§ **Aufgabe**
Ändere im Textauszug zum gemeinsamen Lernen die Passage, die mit den Worten „Drei Viertel der“ beginnt und nach den Worten „einem Dach aus.“ endet. Gib diese Passage wieder und setze dabei „Bürgerentscheid“ an die Stelle von „Volksentscheid“.

§ **Textauszug**
Drei Viertel der Menschen sind zudem der Ansicht, dass es zu dem Thema einen Volksentscheid geben soll. «Eine einzige Partei, die CDU, ist dem längeren gemeinsamen Lernen im Weg. Diese Blockade durch einen Volksentscheid aufzulösen, wäre ein vernünftiger Weg», sagte Linke-Politikerin Cornelia Falken. Jetzt sei die Zeit für eine gemeinsame Initiative quer durch alles Gruppen gekommen. In der Umfrage sprachen sich zudem 66 Prozent für die Einführung einer Gemeinschaftsschule mit Oberschule und Gymnasium unter einem Dach aus.

§ **Bereitgestellte Daten**
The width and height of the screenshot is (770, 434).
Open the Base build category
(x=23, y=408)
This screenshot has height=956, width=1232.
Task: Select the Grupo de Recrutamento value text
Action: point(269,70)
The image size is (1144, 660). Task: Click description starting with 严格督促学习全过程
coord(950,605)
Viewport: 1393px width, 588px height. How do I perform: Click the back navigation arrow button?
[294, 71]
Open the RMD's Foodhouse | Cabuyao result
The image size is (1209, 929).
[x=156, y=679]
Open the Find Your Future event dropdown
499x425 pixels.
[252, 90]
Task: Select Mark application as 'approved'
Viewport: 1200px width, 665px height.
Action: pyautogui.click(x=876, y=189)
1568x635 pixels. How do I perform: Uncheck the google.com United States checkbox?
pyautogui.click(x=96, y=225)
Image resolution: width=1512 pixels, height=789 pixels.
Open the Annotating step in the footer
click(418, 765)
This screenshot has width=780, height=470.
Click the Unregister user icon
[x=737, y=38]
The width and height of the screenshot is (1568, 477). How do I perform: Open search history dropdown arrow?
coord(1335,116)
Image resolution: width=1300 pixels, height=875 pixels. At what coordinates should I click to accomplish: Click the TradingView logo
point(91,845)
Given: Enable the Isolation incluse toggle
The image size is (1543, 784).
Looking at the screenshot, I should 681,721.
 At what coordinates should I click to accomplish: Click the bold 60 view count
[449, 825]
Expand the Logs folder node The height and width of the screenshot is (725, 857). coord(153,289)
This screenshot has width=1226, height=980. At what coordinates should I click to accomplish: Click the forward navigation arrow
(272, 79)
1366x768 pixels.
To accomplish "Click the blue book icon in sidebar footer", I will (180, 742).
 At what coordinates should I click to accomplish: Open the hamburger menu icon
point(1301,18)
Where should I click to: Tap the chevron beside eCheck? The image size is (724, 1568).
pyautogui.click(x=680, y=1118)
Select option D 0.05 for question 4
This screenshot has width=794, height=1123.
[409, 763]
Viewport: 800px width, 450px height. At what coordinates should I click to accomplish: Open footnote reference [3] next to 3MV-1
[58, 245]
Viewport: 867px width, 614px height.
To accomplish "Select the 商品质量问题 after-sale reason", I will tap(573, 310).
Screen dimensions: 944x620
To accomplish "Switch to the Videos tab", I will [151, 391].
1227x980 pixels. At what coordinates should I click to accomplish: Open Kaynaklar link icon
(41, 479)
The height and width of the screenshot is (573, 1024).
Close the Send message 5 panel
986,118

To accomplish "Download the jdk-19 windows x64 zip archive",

§ **Antwort zur Aufgabe**
Drei Viertel der Menschen sind zudem der Ansicht, dass es zu dem Thema einen Bürgerentscheid geben soll. «Eine einzige Partei, die CDU, ist dem längeren gemeinsamen Lernen im Weg. Diese Blockade durch einen Bürgerentscheid aufzulösen, wäre ein vernünftiger Weg», sagte Linke-Politikerin Cornelia Falken. Jetzt sei die Zeit für eine gemeinsame Initiative quer durch alles Gruppen gekommen. In der Umfrage sprachen sich zudem 66 Prozent für die Einführung einer Gemeinschaftsschule mit Oberschule und Gymnasium unter einem Dach aus.